» Instrucciones de tarea
Extrae todas las líneas que siguen y reprodúcelas íntegras, sin alterar ningún carácter.

▼

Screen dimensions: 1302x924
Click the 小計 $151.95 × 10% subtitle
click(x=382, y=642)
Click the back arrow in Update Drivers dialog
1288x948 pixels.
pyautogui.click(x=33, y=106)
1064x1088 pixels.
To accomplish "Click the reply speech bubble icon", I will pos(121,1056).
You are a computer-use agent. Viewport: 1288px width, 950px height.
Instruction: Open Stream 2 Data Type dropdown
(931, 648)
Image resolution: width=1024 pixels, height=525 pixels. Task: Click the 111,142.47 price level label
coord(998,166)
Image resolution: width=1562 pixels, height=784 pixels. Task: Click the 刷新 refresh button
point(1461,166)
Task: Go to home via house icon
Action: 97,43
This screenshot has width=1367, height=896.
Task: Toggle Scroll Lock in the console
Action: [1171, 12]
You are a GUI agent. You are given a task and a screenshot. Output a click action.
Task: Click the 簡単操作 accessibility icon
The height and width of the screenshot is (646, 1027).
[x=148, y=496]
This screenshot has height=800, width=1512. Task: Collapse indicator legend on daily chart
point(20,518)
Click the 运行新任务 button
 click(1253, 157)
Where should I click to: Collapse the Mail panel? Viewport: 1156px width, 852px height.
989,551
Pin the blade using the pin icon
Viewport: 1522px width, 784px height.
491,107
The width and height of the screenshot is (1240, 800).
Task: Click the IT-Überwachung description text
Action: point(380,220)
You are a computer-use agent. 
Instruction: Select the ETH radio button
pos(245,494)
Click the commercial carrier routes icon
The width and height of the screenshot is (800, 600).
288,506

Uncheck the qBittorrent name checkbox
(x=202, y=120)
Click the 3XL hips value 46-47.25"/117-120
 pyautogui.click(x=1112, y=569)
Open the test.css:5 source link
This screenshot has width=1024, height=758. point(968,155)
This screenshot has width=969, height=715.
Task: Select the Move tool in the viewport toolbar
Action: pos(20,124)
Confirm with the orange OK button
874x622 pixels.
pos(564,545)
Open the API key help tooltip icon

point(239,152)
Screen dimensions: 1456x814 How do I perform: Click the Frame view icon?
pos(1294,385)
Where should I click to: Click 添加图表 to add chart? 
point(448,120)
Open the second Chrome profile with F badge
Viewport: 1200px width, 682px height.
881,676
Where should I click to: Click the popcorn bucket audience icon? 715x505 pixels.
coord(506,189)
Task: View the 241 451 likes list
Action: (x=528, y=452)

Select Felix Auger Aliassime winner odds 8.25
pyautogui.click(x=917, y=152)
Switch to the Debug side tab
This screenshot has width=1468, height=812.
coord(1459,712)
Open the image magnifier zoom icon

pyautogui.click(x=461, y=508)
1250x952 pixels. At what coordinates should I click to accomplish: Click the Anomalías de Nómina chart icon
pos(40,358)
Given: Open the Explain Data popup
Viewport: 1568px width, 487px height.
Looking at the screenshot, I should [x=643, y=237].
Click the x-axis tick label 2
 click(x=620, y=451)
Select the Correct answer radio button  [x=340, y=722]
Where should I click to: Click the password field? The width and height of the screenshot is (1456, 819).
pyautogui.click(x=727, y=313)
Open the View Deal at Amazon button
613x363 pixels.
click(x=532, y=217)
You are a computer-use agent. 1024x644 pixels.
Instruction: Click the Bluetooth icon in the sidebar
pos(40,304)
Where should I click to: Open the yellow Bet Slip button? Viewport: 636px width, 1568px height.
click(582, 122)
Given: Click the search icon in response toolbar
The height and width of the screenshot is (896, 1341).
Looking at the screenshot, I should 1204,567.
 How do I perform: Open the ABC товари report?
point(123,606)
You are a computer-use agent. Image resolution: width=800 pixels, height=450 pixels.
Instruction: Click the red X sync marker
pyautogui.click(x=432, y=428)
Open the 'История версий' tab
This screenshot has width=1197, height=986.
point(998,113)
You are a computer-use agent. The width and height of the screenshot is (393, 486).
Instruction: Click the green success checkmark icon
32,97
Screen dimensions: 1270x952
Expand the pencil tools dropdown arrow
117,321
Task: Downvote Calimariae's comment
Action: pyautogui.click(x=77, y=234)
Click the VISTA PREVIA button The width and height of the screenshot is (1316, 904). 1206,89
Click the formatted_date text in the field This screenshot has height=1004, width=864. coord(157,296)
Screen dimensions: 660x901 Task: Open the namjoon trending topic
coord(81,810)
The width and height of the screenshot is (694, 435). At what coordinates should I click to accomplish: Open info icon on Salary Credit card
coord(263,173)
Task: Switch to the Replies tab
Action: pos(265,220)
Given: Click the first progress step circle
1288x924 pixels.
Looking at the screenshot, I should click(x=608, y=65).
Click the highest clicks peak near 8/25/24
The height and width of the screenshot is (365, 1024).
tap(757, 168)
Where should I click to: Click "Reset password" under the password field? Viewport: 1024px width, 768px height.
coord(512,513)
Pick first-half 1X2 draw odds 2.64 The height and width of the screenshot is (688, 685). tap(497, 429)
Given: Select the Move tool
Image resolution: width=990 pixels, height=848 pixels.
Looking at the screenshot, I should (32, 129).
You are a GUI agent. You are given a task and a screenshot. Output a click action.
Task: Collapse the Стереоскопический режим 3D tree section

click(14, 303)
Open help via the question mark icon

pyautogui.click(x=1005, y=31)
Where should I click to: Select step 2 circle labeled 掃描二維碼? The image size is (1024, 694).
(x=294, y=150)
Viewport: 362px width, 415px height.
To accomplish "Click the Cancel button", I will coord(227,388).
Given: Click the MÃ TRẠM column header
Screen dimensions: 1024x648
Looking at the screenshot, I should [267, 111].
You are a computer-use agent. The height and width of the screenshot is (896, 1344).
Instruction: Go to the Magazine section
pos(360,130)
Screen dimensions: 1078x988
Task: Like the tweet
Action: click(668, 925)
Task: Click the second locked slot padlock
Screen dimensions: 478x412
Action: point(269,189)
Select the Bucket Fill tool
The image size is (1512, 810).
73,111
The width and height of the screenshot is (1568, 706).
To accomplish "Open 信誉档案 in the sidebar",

▲

» Solución del problema
Screen dimensions: 1302x924
Click the 小計 $151.95 × 10% subtitle
click(x=382, y=642)
Click the back arrow in Update Drivers dialog
1288x948 pixels.
pyautogui.click(x=33, y=106)
1064x1088 pixels.
To accomplish "Click the reply speech bubble icon", I will pos(121,1056).
You are a computer-use agent. Viewport: 1288px width, 950px height.
Instruction: Open Stream 2 Data Type dropdown
(931, 648)
Image resolution: width=1024 pixels, height=525 pixels. Task: Click the 111,142.47 price level label
coord(998,166)
Image resolution: width=1562 pixels, height=784 pixels. Task: Click the 刷新 refresh button
point(1461,166)
Task: Go to home via house icon
Action: 97,43
This screenshot has width=1367, height=896.
Task: Toggle Scroll Lock in the console
Action: [1171, 12]
You are a GUI agent. You are given a task and a screenshot. Output a click action.
Task: Click the 簡単操作 accessibility icon
The height and width of the screenshot is (646, 1027).
[x=148, y=496]
This screenshot has height=800, width=1512. Task: Collapse indicator legend on daily chart
point(20,518)
Click the 运行新任务 button
 click(1253, 157)
Where should I click to: Collapse the Mail panel? Viewport: 1156px width, 852px height.
989,551
Pin the blade using the pin icon
Viewport: 1522px width, 784px height.
491,107
The width and height of the screenshot is (1240, 800).
Task: Click the IT-Überwachung description text
Action: point(380,220)
You are a computer-use agent. 
Instruction: Select the ETH radio button
pos(245,494)
Click the commercial carrier routes icon
The width and height of the screenshot is (800, 600).
288,506

Uncheck the qBittorrent name checkbox
(x=202, y=120)
Click the 3XL hips value 46-47.25"/117-120
 pyautogui.click(x=1112, y=569)
Open the test.css:5 source link
This screenshot has width=1024, height=758. point(968,155)
This screenshot has width=969, height=715.
Task: Select the Move tool in the viewport toolbar
Action: pos(20,124)
Confirm with the orange OK button
874x622 pixels.
pos(564,545)
Open the API key help tooltip icon

point(239,152)
Screen dimensions: 1456x814 How do I perform: Click the Frame view icon?
pos(1294,385)
Where should I click to: Click 添加图表 to add chart? 
point(448,120)
Open the second Chrome profile with F badge
Viewport: 1200px width, 682px height.
881,676
Where should I click to: Click the popcorn bucket audience icon? 715x505 pixels.
coord(506,189)
Task: View the 241 451 likes list
Action: (x=528, y=452)

Select Felix Auger Aliassime winner odds 8.25
pyautogui.click(x=917, y=152)
Switch to the Debug side tab
This screenshot has width=1468, height=812.
coord(1459,712)
Open the image magnifier zoom icon

pyautogui.click(x=461, y=508)
1250x952 pixels. At what coordinates should I click to accomplish: Click the Anomalías de Nómina chart icon
pos(40,358)
Given: Open the Explain Data popup
Viewport: 1568px width, 487px height.
Looking at the screenshot, I should [x=643, y=237].
Click the x-axis tick label 2
 click(x=620, y=451)
Select the Correct answer radio button  [x=340, y=722]
Where should I click to: Click the password field? The width and height of the screenshot is (1456, 819).
pyautogui.click(x=727, y=313)
Open the View Deal at Amazon button
613x363 pixels.
click(x=532, y=217)
You are a computer-use agent. 1024x644 pixels.
Instruction: Click the Bluetooth icon in the sidebar
pos(40,304)
Where should I click to: Open the yellow Bet Slip button? Viewport: 636px width, 1568px height.
click(582, 122)
Given: Click the search icon in response toolbar
The height and width of the screenshot is (896, 1341).
Looking at the screenshot, I should 1204,567.
 How do I perform: Open the ABC товари report?
point(123,606)
You are a computer-use agent. Image resolution: width=800 pixels, height=450 pixels.
Instruction: Click the red X sync marker
pyautogui.click(x=432, y=428)
Open the 'История версий' tab
This screenshot has width=1197, height=986.
point(998,113)
You are a computer-use agent. The width and height of the screenshot is (393, 486).
Instruction: Click the green success checkmark icon
32,97
Screen dimensions: 1270x952
Expand the pencil tools dropdown arrow
117,321
Task: Downvote Calimariae's comment
Action: pyautogui.click(x=77, y=234)
Click the VISTA PREVIA button The width and height of the screenshot is (1316, 904). 1206,89
Click the formatted_date text in the field This screenshot has height=1004, width=864. coord(157,296)
Screen dimensions: 660x901 Task: Open the namjoon trending topic
coord(81,810)
The width and height of the screenshot is (694, 435). At what coordinates should I click to accomplish: Open info icon on Salary Credit card
coord(263,173)
Task: Switch to the Replies tab
Action: pos(265,220)
Given: Click the first progress step circle
1288x924 pixels.
Looking at the screenshot, I should click(x=608, y=65).
Click the highest clicks peak near 8/25/24
The height and width of the screenshot is (365, 1024).
tap(757, 168)
Where should I click to: Click "Reset password" under the password field? Viewport: 1024px width, 768px height.
coord(512,513)
Pick first-half 1X2 draw odds 2.64 The height and width of the screenshot is (688, 685). tap(497, 429)
Given: Select the Move tool
Image resolution: width=990 pixels, height=848 pixels.
Looking at the screenshot, I should (32, 129).
You are a GUI agent. You are given a task and a screenshot. Output a click action.
Task: Collapse the Стереоскопический режим 3D tree section

click(14, 303)
Open help via the question mark icon

pyautogui.click(x=1005, y=31)
Where should I click to: Select step 2 circle labeled 掃描二維碼? The image size is (1024, 694).
(x=294, y=150)
Viewport: 362px width, 415px height.
To accomplish "Click the Cancel button", I will coord(227,388).
Given: Click the MÃ TRẠM column header
Screen dimensions: 1024x648
Looking at the screenshot, I should [267, 111].
You are a computer-use agent. The height and width of the screenshot is (896, 1344).
Instruction: Go to the Magazine section
pos(360,130)
Screen dimensions: 1078x988
Task: Like the tweet
Action: click(668, 925)
Task: Click the second locked slot padlock
Screen dimensions: 478x412
Action: point(269,189)
Select the Bucket Fill tool
The image size is (1512, 810).
73,111
The width and height of the screenshot is (1568, 706).
To accomplish "Open 信誉档案 in the sidebar",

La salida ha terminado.